7. The network device for wireless communication as recited in claim 4, wherein said rotating member and said sleeve are received into a second hollow portion of the antenna body.

8. An antenna assembly, for used in a network device for wireless communication, comprising:

an antenna body having a first hole for generating and transmitting electromagnetic signals, wherein said antenna body is rotated to a predetermined angle;

a rotary assembly connected to said antenna body for rotating said antenna body; and

a moving member for immobilizing or releasing said antenna body, providing a first protrusion, whereby said antenna body is immobilized when said first protrusion is inserted into said first hole and said antenna body is released when said first protrusion is disengaged from said first hole.

9. The antenna assembly as recited in claim 8, wherein said predetermined angle is approximately at a range of 0 to 90 degree.

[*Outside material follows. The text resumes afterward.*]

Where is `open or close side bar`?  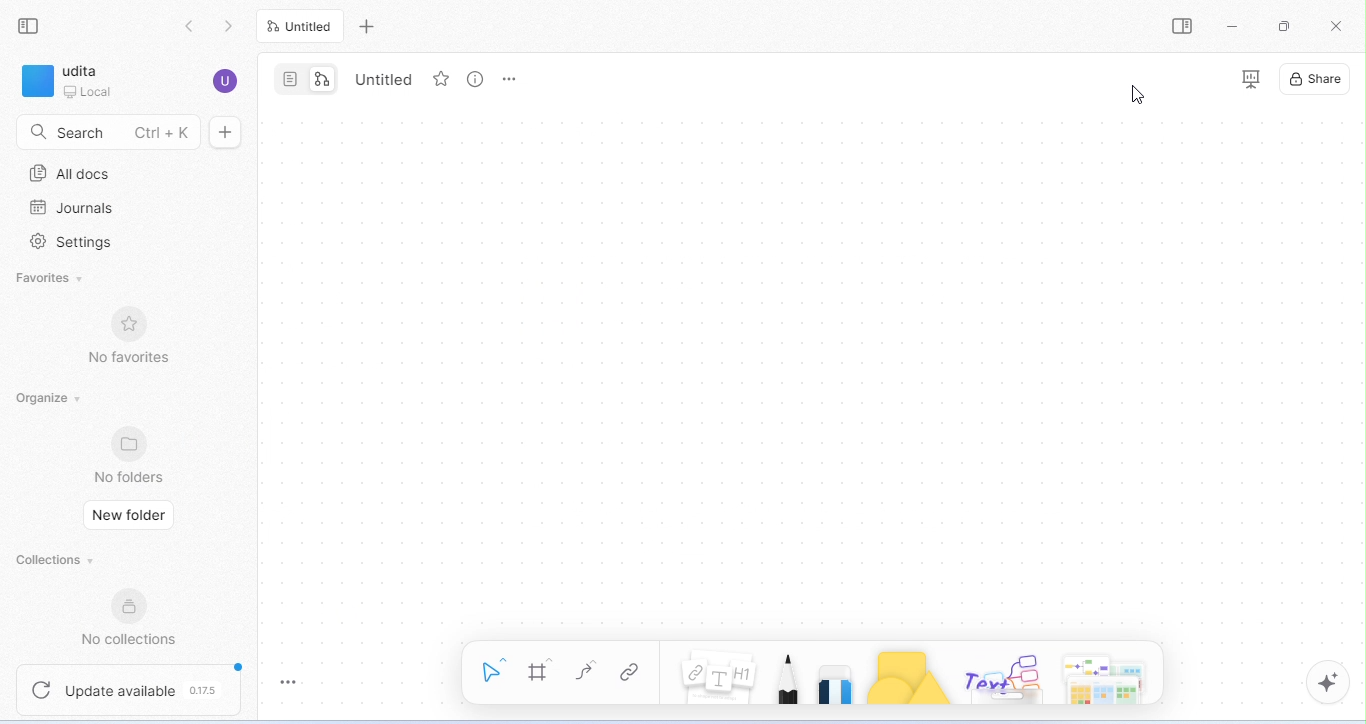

10. An antenna body having a first hole for generating and transmitting electromagnetic signals, wherein said antenna body is rotated to a predetermined angle;

a rotary assembly connected to said antenna body for rotating said antenna body, wherein said rotary assembly comprises a rotating member and a sleeve, said sleeve having a bending portion and a third hollow portion, whereby said sleeve is engaged with said rotating member and said rotating member is engaged with said antenna body; and

a moving member for immobilizing or releasing said antenna body, providing a first protrusion, whereby said antenna body is immobilized when said first protrusion is inserted into said first hole and said antenna body is released when said first protrusion is disengaged from said first hole.

11. The antenna assembly as recited in claim 10, wherein said rotating member comprises a groove, a first hollow portion, and a second protrusion, whereby said groove and said first hollow portion are inserted by the bending portion such that said antenna body via said rotating member deforms said bending portion when said antenna body is rotated to said predetermined angle, and said second protrusion is inserted into a second hole of said rotary assembly.

12. The antenna assembly as recited in claim 10, wherein said rotating member and said sleeve are inserted into a second hollow portion of said antenna body.

13. The antenna assembly as recited in claim 10, wherein said third hollow portion of said sleeve comprises a or smoothing said rotating member.